**THE TASK**
Return the following from the records below: each line, word for word, starting with the line that contains "スジ (447, 1200)" and going on through the line that contains "捷途汽车 V3.2.85 安卓最新版 (1188, 1007)", with nothing outside that range.

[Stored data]
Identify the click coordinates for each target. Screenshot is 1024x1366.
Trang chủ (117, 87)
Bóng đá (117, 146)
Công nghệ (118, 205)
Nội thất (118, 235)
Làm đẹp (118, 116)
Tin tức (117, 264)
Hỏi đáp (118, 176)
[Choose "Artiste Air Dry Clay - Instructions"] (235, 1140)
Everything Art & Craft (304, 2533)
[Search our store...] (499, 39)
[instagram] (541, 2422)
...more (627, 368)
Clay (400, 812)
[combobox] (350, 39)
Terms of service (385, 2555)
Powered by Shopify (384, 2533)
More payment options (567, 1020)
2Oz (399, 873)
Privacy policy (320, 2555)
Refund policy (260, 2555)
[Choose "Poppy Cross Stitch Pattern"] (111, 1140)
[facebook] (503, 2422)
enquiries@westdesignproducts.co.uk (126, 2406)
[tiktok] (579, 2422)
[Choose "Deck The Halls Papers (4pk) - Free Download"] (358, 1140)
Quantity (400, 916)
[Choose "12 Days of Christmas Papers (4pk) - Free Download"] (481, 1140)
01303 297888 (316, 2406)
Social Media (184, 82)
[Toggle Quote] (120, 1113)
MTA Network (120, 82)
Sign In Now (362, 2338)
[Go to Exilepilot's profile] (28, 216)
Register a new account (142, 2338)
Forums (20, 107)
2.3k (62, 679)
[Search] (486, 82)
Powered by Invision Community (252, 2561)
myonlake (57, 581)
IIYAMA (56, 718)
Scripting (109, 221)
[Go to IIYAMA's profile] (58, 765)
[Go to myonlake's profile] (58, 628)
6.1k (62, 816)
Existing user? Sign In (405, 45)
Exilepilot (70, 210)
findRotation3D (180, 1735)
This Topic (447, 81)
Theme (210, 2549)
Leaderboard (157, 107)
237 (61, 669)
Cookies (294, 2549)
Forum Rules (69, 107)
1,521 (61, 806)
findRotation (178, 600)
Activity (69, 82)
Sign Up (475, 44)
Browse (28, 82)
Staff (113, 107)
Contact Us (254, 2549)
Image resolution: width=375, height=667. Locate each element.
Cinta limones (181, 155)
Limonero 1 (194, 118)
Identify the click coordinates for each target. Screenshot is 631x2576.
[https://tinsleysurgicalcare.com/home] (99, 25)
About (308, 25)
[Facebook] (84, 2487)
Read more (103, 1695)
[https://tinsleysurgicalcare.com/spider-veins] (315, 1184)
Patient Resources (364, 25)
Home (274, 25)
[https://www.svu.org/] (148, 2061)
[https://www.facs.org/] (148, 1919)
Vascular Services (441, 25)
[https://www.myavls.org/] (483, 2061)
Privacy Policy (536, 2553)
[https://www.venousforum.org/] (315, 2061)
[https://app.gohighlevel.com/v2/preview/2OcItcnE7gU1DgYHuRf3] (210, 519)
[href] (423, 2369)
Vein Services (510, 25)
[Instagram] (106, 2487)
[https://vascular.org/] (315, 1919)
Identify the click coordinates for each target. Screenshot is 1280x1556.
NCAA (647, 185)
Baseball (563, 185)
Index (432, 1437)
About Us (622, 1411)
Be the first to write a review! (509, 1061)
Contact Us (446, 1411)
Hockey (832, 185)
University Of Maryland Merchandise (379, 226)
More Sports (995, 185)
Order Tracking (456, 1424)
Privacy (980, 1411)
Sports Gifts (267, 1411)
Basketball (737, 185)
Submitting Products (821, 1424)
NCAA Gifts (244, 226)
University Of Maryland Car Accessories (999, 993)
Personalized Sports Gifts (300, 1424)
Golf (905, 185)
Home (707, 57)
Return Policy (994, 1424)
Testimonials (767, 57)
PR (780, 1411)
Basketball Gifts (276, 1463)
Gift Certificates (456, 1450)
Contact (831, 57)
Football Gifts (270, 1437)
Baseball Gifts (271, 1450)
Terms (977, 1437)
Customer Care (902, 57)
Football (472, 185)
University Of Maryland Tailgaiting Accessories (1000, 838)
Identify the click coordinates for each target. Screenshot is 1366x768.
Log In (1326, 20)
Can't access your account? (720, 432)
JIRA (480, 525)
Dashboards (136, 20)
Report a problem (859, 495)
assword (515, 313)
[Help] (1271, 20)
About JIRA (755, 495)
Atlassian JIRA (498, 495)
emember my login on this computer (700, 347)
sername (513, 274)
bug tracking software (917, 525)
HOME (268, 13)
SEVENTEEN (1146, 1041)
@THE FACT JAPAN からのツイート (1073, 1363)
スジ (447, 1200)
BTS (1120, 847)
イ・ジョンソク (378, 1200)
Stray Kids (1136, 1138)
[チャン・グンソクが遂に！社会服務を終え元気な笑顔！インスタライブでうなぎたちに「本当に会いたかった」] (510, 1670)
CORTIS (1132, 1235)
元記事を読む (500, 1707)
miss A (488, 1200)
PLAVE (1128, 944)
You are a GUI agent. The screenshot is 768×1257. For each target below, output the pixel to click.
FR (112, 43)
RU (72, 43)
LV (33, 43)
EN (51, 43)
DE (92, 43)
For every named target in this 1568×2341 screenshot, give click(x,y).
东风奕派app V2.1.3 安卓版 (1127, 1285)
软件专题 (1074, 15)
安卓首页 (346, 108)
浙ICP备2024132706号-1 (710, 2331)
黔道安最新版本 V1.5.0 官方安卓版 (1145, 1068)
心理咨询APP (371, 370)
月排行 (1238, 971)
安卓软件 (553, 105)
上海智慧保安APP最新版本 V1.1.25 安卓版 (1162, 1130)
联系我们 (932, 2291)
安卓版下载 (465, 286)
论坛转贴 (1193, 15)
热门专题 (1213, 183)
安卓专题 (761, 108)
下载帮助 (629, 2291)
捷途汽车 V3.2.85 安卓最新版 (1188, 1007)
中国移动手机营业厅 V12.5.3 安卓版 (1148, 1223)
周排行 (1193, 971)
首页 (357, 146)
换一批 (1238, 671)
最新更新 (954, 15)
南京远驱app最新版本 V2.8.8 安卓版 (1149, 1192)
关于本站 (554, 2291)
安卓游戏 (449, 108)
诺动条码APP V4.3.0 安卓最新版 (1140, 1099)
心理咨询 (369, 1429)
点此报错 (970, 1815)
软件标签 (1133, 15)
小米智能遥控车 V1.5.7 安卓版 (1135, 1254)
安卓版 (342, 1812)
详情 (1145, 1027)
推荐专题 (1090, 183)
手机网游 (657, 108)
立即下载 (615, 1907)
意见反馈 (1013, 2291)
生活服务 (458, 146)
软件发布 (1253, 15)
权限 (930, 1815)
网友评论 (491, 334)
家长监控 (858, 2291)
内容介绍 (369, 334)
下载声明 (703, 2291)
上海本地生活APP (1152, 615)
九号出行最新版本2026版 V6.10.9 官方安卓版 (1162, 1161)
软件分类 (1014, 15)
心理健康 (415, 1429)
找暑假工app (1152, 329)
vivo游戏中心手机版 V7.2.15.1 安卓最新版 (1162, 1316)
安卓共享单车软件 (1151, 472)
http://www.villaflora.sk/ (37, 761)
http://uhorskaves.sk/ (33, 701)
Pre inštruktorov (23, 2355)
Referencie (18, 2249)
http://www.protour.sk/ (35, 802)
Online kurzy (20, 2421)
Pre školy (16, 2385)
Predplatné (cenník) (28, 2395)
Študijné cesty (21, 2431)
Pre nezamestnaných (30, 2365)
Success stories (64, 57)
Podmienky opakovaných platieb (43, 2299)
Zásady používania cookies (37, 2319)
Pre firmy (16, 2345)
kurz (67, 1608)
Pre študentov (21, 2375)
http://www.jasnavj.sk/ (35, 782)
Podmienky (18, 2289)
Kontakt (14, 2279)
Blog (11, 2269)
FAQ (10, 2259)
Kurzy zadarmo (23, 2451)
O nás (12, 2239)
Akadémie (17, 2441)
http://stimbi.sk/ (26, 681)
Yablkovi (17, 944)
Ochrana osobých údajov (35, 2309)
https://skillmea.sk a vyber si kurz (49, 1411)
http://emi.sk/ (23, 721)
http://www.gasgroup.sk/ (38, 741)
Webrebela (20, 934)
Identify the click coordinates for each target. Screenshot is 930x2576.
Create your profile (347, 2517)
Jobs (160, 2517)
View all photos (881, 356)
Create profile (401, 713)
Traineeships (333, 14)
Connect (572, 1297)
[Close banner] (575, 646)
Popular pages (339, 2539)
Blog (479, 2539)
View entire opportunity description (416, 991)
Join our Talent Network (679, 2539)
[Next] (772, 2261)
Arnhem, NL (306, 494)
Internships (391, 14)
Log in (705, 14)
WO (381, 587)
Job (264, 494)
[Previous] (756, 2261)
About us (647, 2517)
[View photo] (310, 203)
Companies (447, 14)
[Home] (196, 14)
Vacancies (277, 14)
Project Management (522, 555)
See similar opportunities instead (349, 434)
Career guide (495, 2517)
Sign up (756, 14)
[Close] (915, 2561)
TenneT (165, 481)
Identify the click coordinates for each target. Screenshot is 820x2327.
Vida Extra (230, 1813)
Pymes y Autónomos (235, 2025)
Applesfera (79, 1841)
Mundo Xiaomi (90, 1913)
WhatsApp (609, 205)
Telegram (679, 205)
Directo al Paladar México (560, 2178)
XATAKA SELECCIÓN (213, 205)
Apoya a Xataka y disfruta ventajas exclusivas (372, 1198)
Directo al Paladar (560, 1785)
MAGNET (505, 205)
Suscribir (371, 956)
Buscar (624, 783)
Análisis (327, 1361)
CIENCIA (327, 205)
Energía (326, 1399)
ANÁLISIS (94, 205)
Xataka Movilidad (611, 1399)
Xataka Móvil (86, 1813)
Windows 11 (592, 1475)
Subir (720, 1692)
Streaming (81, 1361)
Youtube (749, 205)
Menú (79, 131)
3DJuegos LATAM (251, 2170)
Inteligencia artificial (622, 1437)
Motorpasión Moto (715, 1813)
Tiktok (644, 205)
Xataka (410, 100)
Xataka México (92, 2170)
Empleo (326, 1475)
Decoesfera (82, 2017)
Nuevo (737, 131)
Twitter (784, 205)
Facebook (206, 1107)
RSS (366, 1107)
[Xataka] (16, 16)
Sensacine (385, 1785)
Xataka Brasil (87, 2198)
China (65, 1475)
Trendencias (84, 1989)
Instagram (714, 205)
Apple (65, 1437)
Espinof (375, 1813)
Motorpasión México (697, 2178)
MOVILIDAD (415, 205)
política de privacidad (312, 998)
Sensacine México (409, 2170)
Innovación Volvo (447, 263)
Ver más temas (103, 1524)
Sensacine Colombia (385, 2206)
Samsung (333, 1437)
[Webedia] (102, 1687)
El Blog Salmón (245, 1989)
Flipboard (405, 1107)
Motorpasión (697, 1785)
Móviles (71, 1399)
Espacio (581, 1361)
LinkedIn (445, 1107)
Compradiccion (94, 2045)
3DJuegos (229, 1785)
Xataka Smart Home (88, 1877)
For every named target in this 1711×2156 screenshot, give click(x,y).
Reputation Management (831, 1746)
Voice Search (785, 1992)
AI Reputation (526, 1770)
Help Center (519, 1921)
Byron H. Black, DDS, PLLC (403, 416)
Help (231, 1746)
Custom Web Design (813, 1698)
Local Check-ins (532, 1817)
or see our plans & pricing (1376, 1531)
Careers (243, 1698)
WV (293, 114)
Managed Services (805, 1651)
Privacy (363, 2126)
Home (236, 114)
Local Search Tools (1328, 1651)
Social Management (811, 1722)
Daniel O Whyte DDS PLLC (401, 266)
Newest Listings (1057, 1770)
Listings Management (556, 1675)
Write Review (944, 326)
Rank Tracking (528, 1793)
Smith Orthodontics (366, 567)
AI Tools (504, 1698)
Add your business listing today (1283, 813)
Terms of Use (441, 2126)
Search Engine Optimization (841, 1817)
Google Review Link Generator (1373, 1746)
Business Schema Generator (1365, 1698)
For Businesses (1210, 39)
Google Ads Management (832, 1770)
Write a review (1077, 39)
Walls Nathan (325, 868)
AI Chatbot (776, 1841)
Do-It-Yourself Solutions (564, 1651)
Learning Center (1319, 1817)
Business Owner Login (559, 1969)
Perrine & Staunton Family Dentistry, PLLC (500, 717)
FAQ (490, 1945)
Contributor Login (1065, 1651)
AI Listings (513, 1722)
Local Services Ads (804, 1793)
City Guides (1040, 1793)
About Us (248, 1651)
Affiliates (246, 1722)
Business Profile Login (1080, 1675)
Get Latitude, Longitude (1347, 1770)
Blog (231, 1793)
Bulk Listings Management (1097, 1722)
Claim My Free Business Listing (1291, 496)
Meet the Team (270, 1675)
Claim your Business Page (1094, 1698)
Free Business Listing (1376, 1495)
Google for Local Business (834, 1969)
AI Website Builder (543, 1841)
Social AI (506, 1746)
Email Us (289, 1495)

**EXPECTED OUTPUT**
スジ (447, 1200)
BTS (1120, 847)
イ・ジョンソク (378, 1200)
Stray Kids (1136, 1138)
[チャン・グンソクが遂に！社会服務を終え元気な笑顔！インスタライブでうなぎたちに「本当に会いたかった」] (510, 1670)
CORTIS (1132, 1235)
元記事を読む (500, 1707)
miss A (488, 1200)
PLAVE (1128, 944)
You are a GUI agent. The screenshot is 768×1257. For each target below, output the pixel to click.
FR (112, 43)
RU (72, 43)
LV (33, 43)
EN (51, 43)
DE (92, 43)
For every named target in this 1568×2341 screenshot, give click(x,y).
东风奕派app V2.1.3 安卓版 (1127, 1285)
软件专题 (1074, 15)
安卓首页 (346, 108)
浙ICP备2024132706号-1 (710, 2331)
黔道安最新版本 V1.5.0 官方安卓版 (1145, 1068)
心理咨询APP (371, 370)
月排行 (1238, 971)
安卓软件 (553, 105)
上海智慧保安APP最新版本 V1.1.25 安卓版 (1162, 1130)
联系我们 (932, 2291)
安卓版下载 (465, 286)
论坛转贴 (1193, 15)
热门专题 (1213, 183)
安卓专题 (761, 108)
下载帮助 (629, 2291)
捷途汽车 V3.2.85 安卓最新版 (1188, 1007)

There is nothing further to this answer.